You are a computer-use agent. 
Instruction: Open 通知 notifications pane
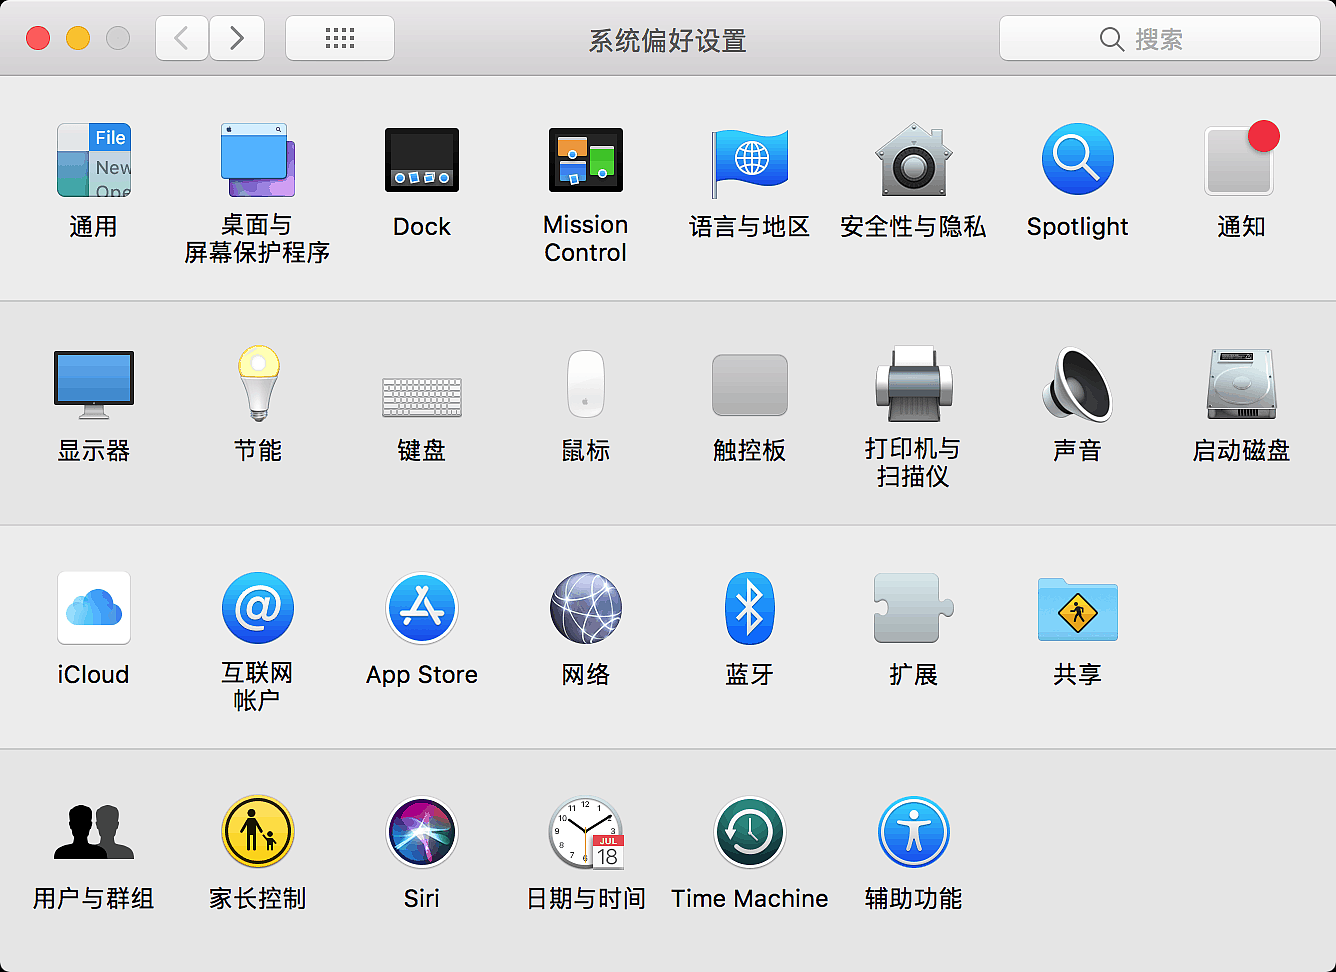(x=1241, y=160)
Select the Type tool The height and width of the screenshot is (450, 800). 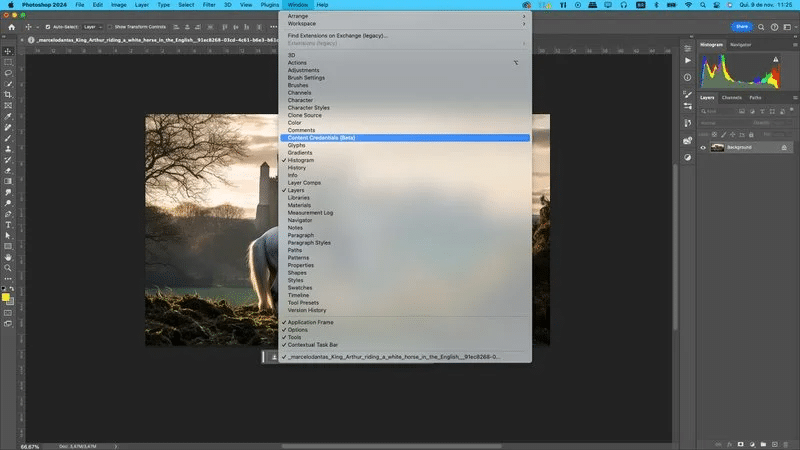(x=8, y=224)
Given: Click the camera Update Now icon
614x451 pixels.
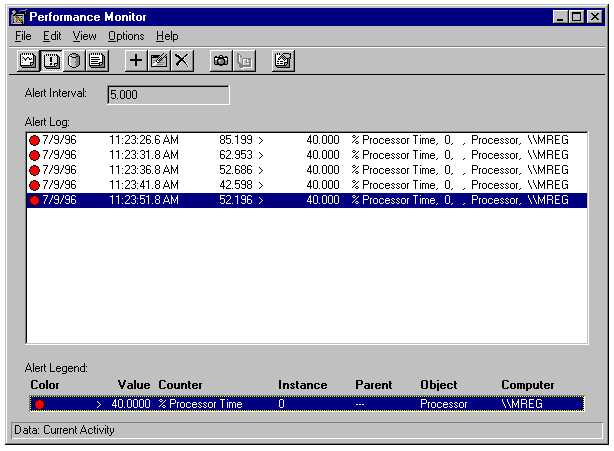Looking at the screenshot, I should (x=221, y=61).
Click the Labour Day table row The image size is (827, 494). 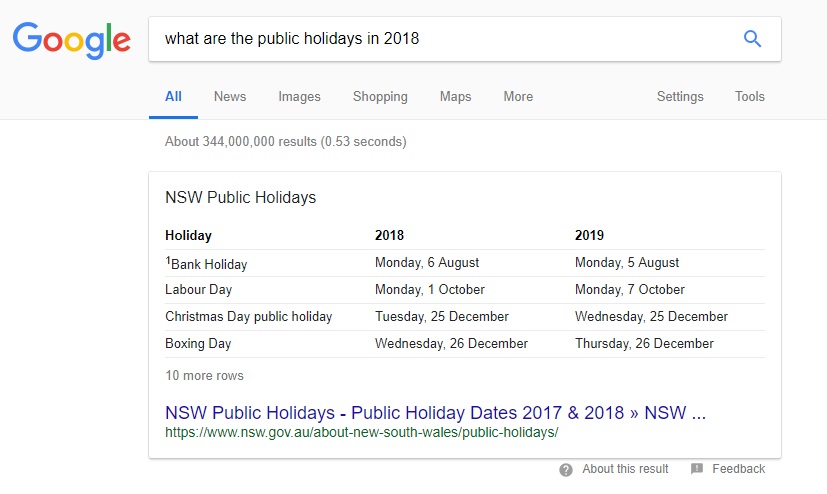465,290

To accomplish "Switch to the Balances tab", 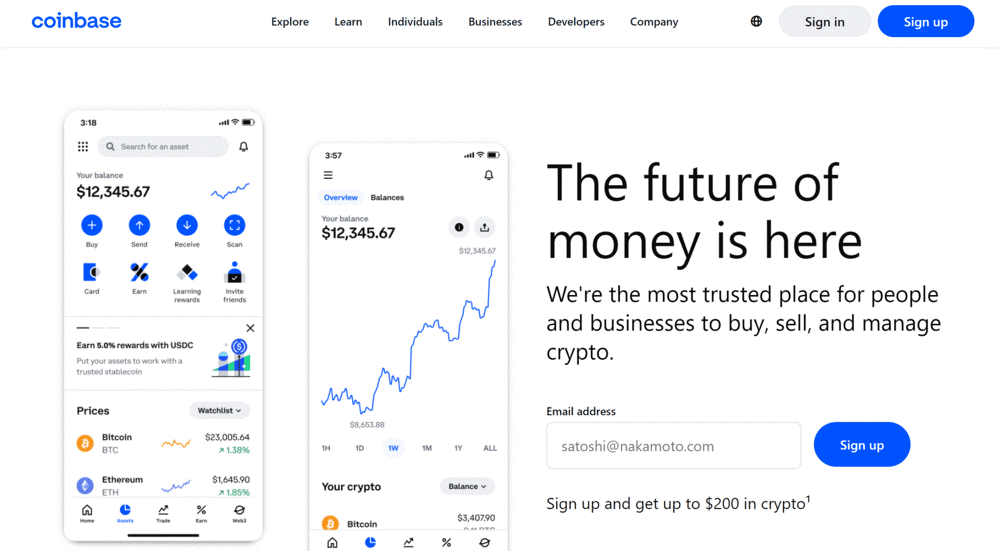I will click(x=387, y=197).
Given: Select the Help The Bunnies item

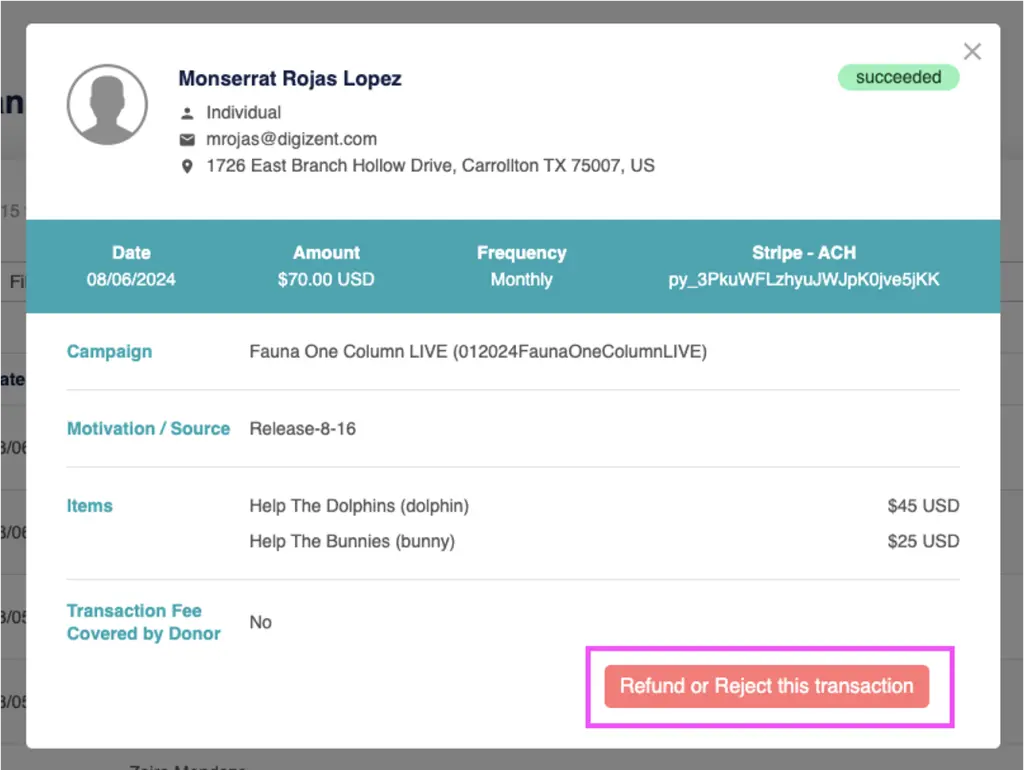Looking at the screenshot, I should [352, 542].
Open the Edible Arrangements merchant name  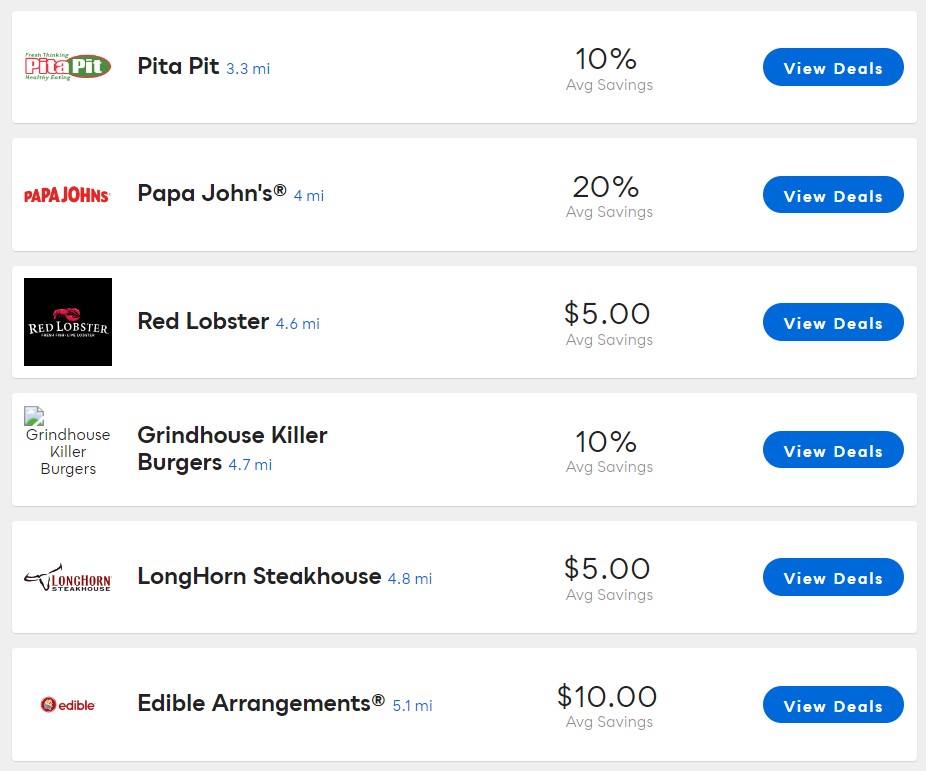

• • • •

(Task item):
Write out exactly the lines from the one containing "Given: Select the Help The Bunnies item" to the last line of the records above, both included, and leave out any pictures.

(Exercise result):
Given: Select the Help The Bunnies item

Looking at the screenshot, I should [352, 542].
Open the Edible Arrangements merchant name  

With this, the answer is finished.